> [BRIEF]: Output all the records word for word. Drop the pictures.

> [RECORD EXTRACTS]:
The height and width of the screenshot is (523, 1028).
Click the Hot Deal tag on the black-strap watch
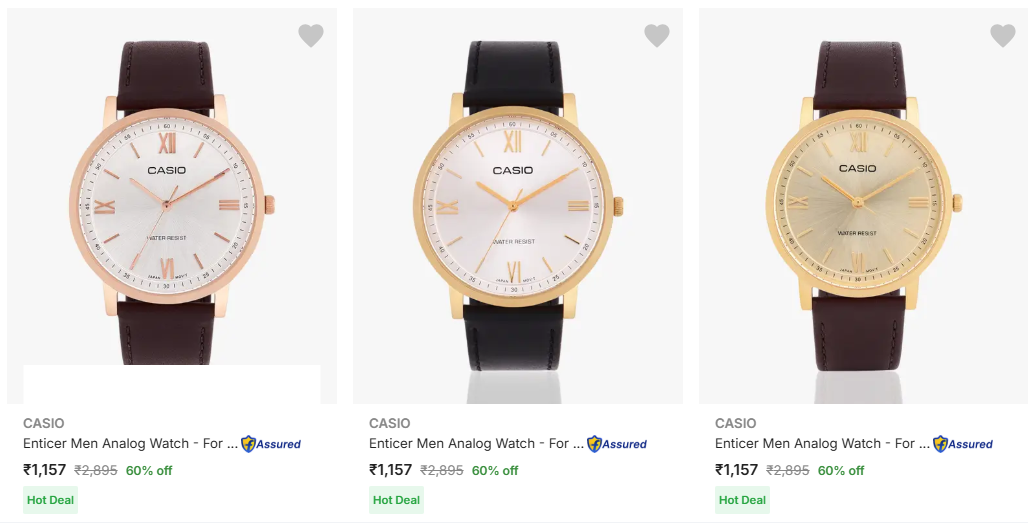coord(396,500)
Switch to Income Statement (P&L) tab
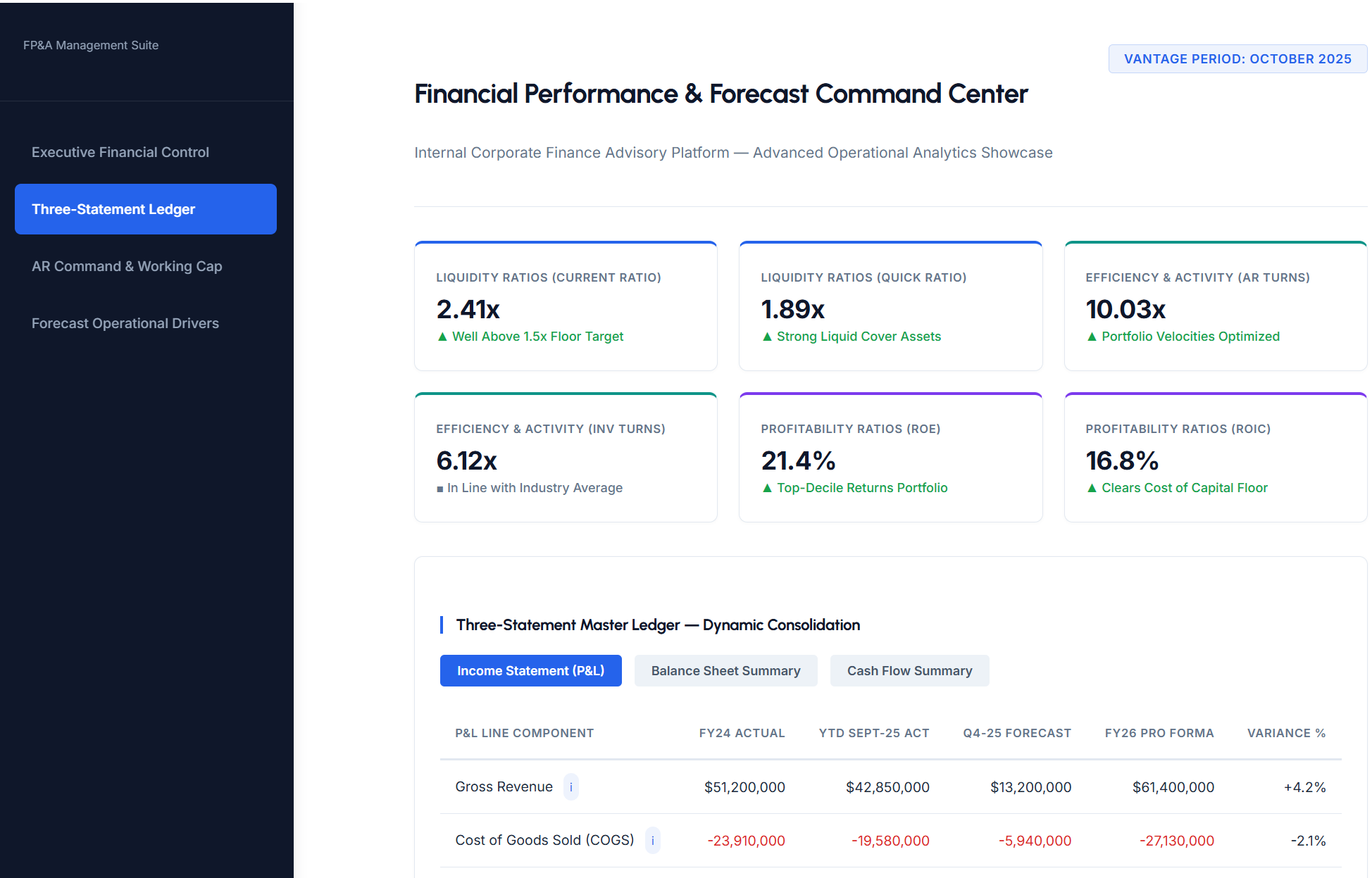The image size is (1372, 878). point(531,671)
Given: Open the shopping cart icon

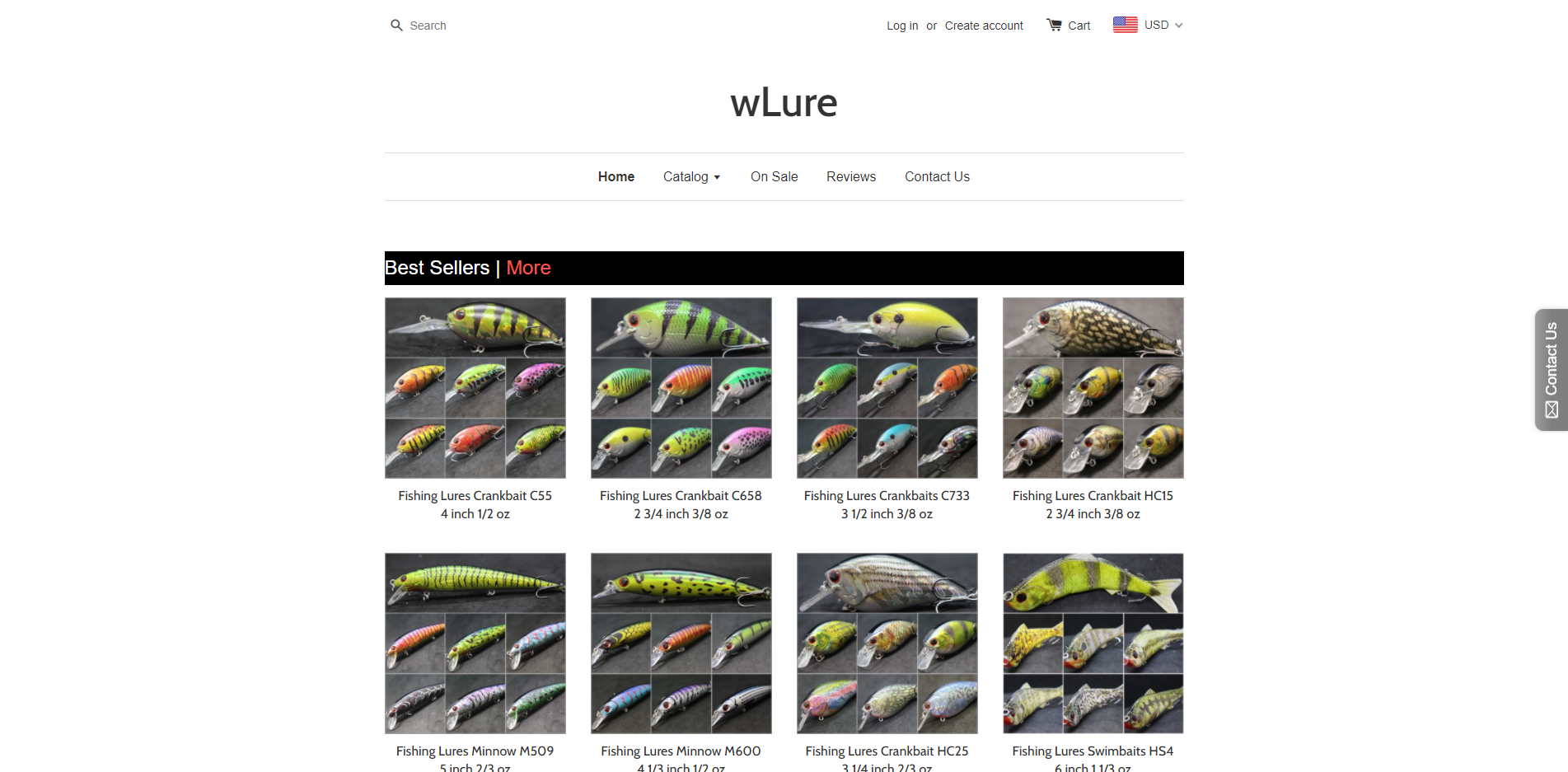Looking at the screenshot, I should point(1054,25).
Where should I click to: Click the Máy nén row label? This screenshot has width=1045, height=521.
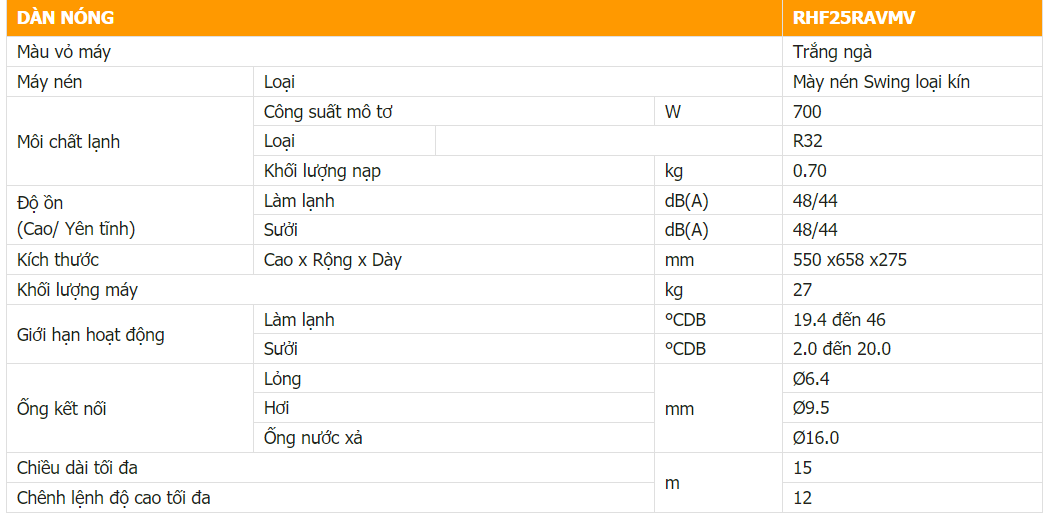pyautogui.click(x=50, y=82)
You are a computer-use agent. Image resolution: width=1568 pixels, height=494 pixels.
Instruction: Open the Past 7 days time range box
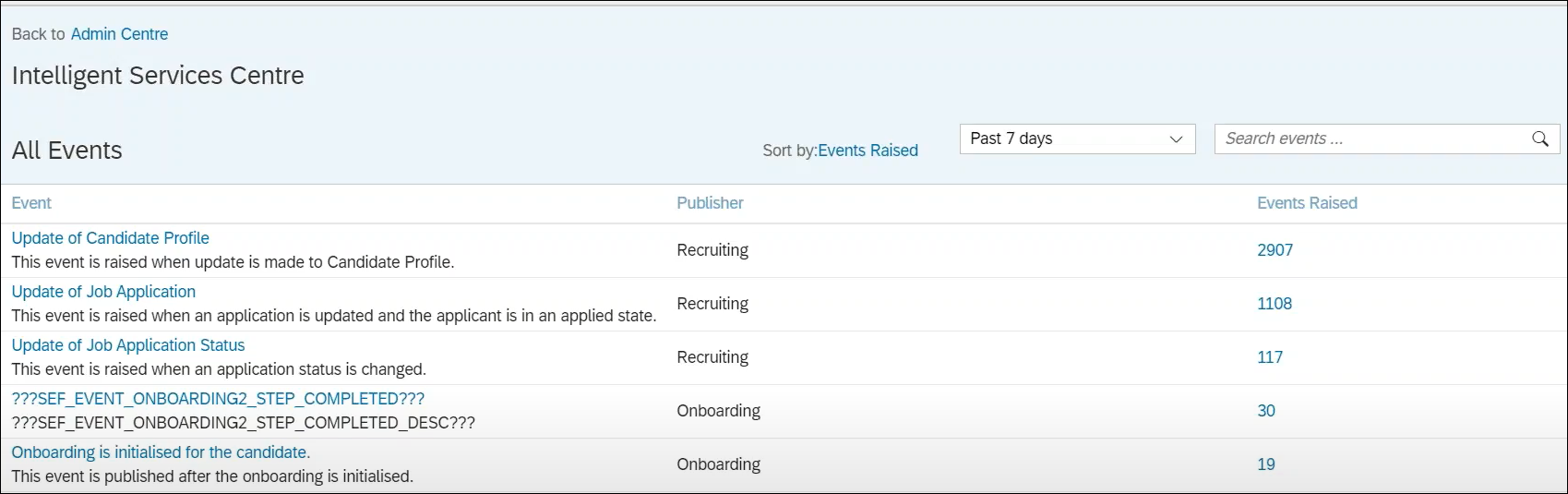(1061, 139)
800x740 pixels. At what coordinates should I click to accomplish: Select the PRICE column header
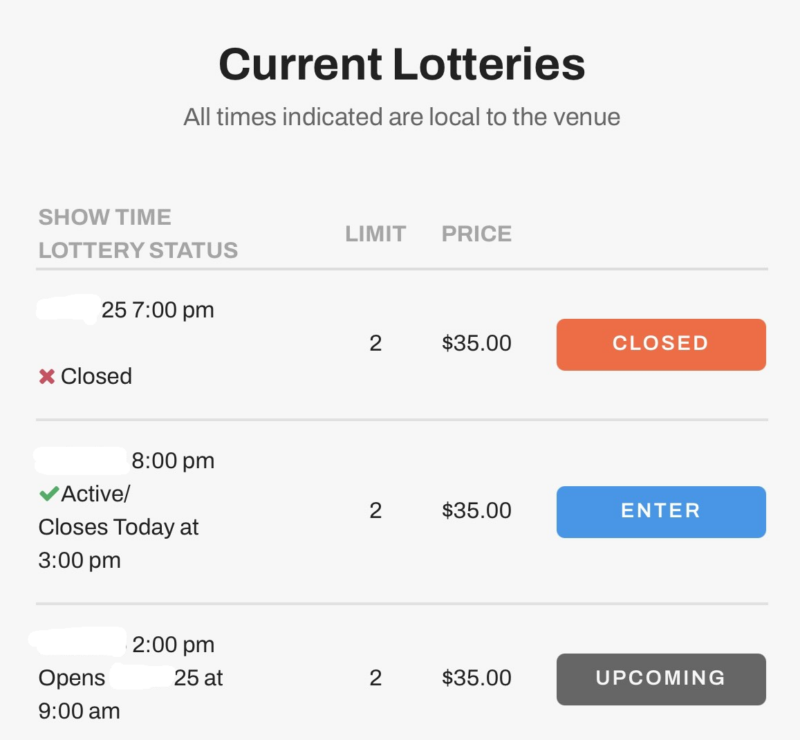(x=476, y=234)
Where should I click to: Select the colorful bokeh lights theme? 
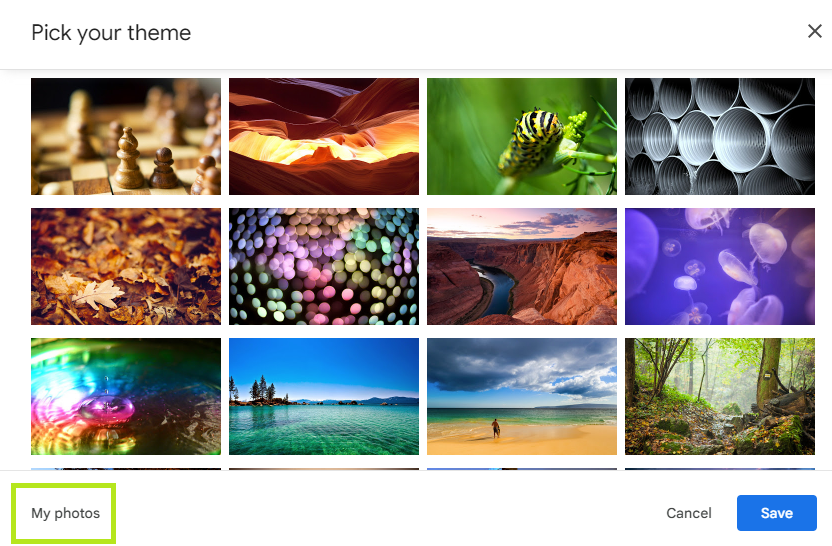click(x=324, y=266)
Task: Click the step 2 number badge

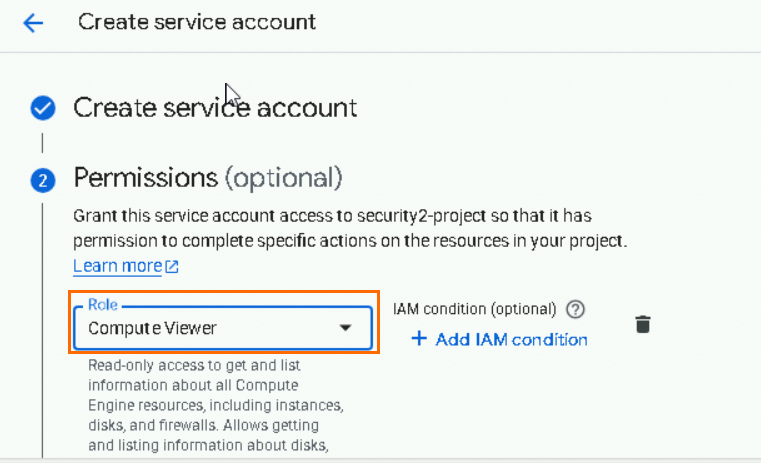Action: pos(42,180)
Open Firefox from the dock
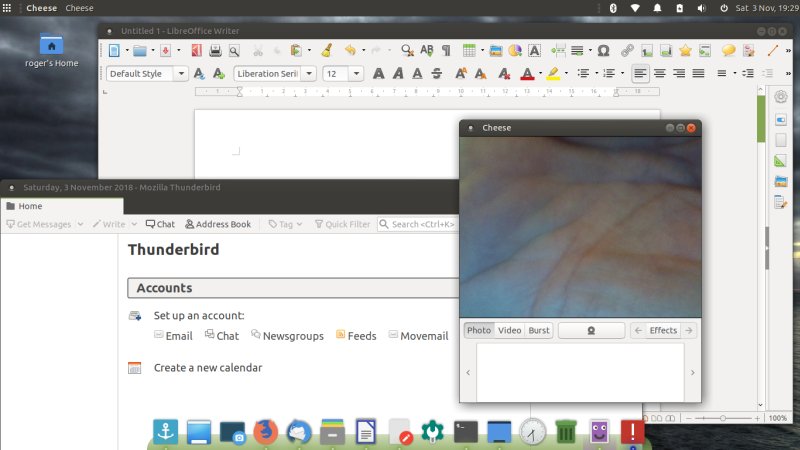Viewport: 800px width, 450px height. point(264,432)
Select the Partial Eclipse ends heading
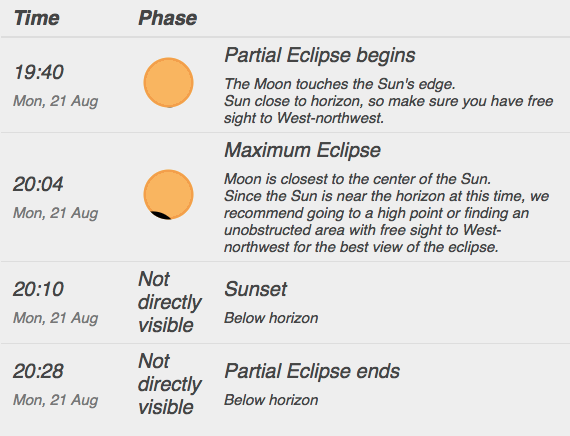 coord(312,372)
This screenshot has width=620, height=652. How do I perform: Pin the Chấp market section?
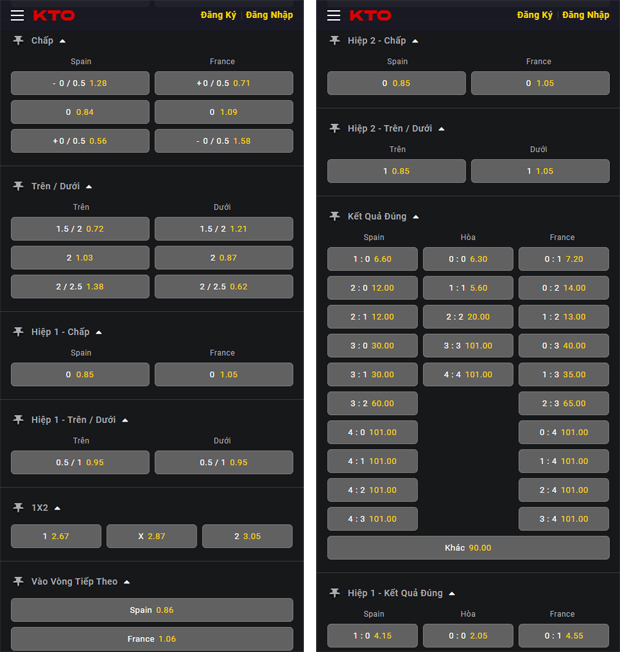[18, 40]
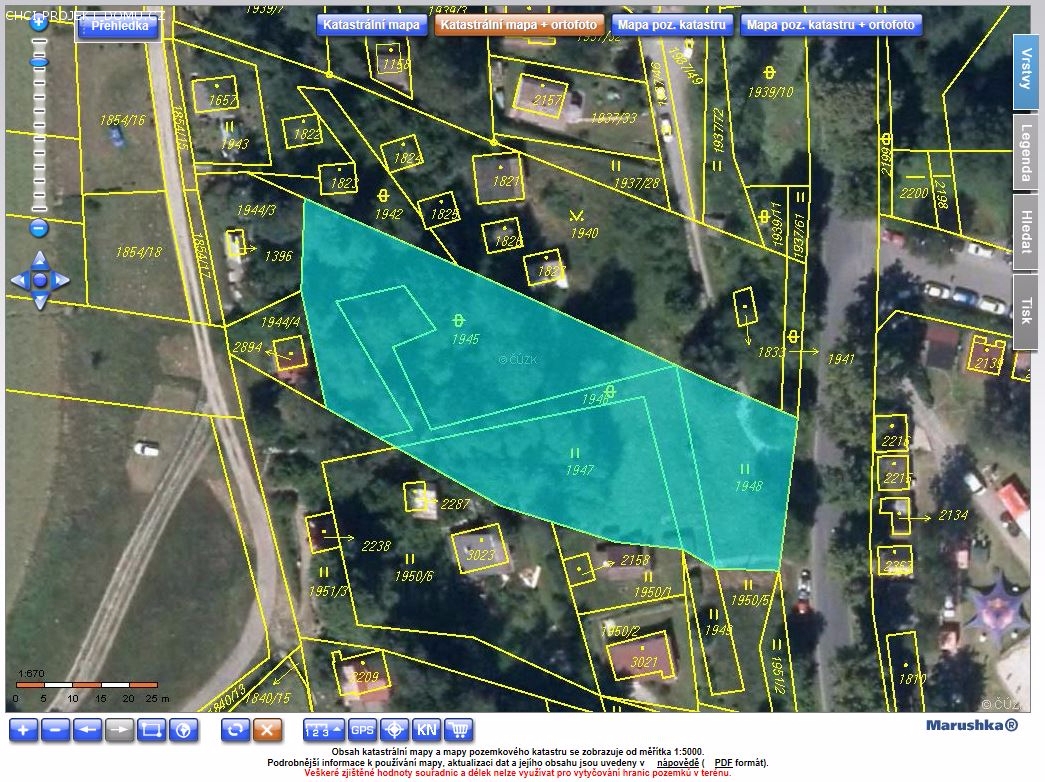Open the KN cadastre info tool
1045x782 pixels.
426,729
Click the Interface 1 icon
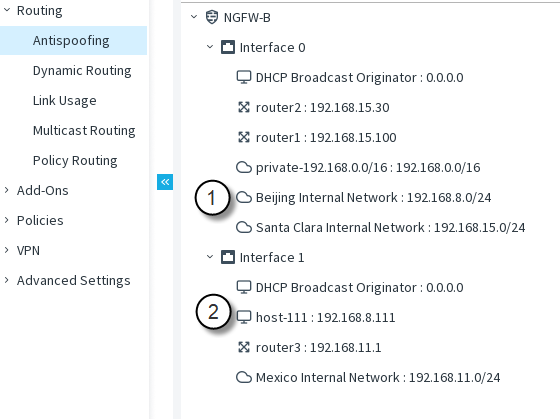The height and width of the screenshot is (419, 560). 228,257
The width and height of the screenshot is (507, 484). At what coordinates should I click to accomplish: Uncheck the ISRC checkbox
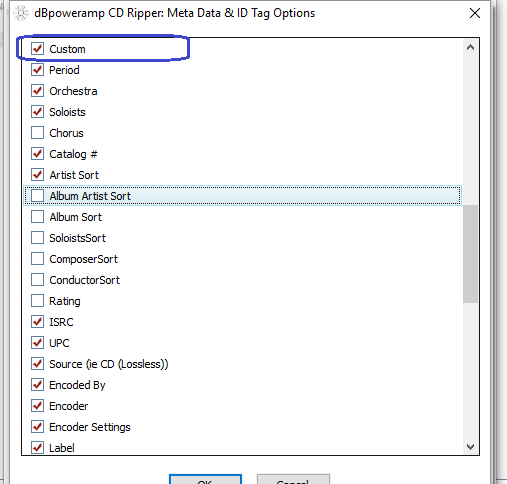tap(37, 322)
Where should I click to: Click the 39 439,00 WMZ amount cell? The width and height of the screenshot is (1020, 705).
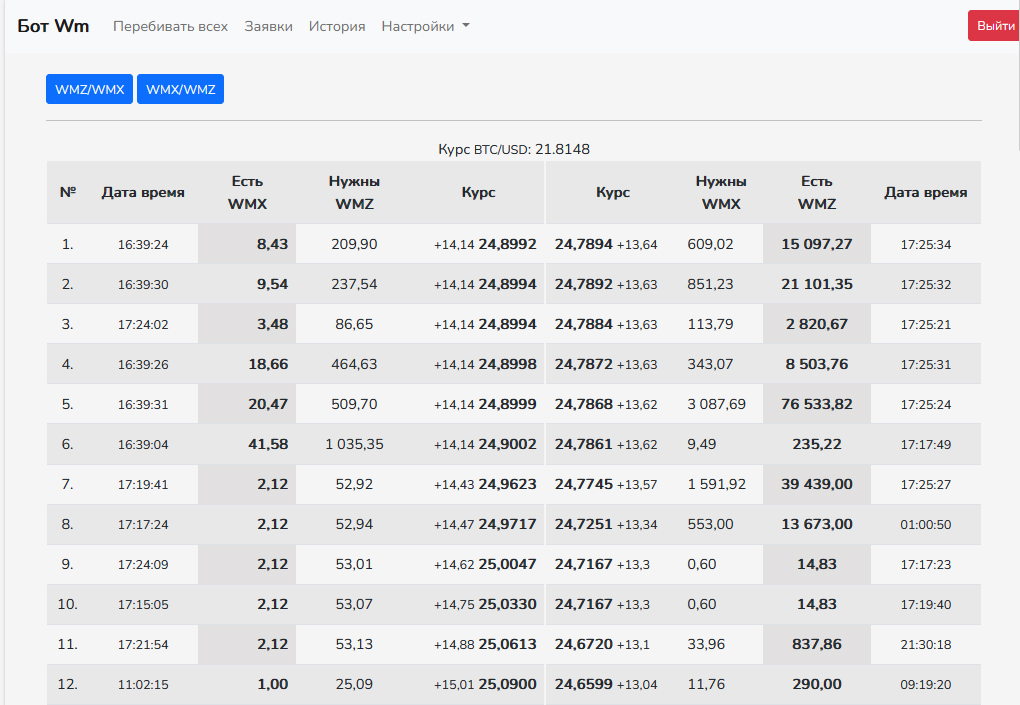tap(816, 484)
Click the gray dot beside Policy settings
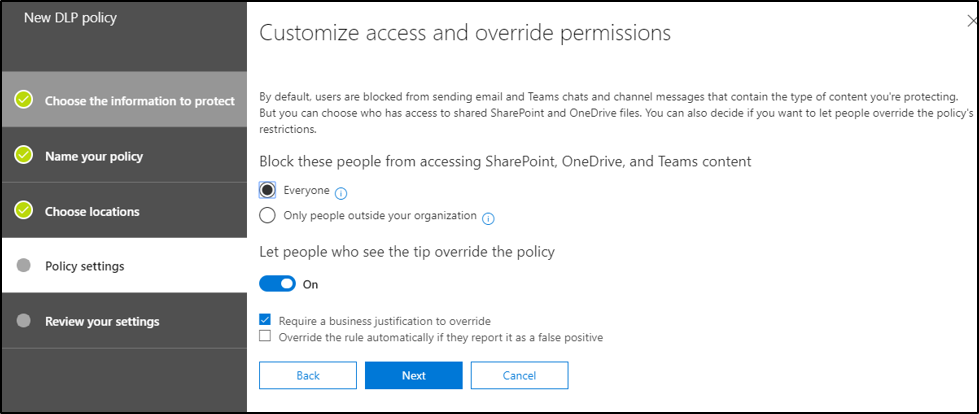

> [WRITTEN RESPONSE]:
The height and width of the screenshot is (523, 1028).
Click the Hot Deal tag on the black-strap watch
coord(396,500)
Switch to Income Statement (P&L) tab
The image size is (1372, 878). point(531,671)
Given: Open the shopping cart icon

Looking at the screenshot, I should point(1054,25).
Where should I click to: Click the Máy nén row label? This screenshot has width=1045, height=521.
pyautogui.click(x=50, y=82)
You are a computer-use agent. Image resolution: width=1568 pixels, height=494 pixels.
Instruction: Open the Past 7 days time range box
(1061, 139)
800x740 pixels. At what coordinates should I click to accomplish: Select the PRICE column header
(x=476, y=234)
Where should I click to: Select the colorful bokeh lights theme? 
click(x=324, y=266)
Task: Click the step 2 number badge

Action: pos(42,180)
Open Firefox from the dock
Viewport: 800px width, 450px height. point(264,432)
Select the Partial Eclipse ends heading
 coord(312,372)
This screenshot has width=620, height=652. How do I perform: Pin the Chấp market section?
[18, 40]
Open the KN cadastre info tool
1045x782 pixels.
426,729
Click the Interface 1 icon
The height and width of the screenshot is (419, 560). 228,257
The width and height of the screenshot is (507, 484). At what coordinates should I click to accomplish: Uncheck the ISRC checkbox
tap(37, 322)
Where should I click to: Click the 39 439,00 WMZ amount cell? The width and height of the screenshot is (1020, 705).
tap(816, 484)
Click the gray dot beside Policy settings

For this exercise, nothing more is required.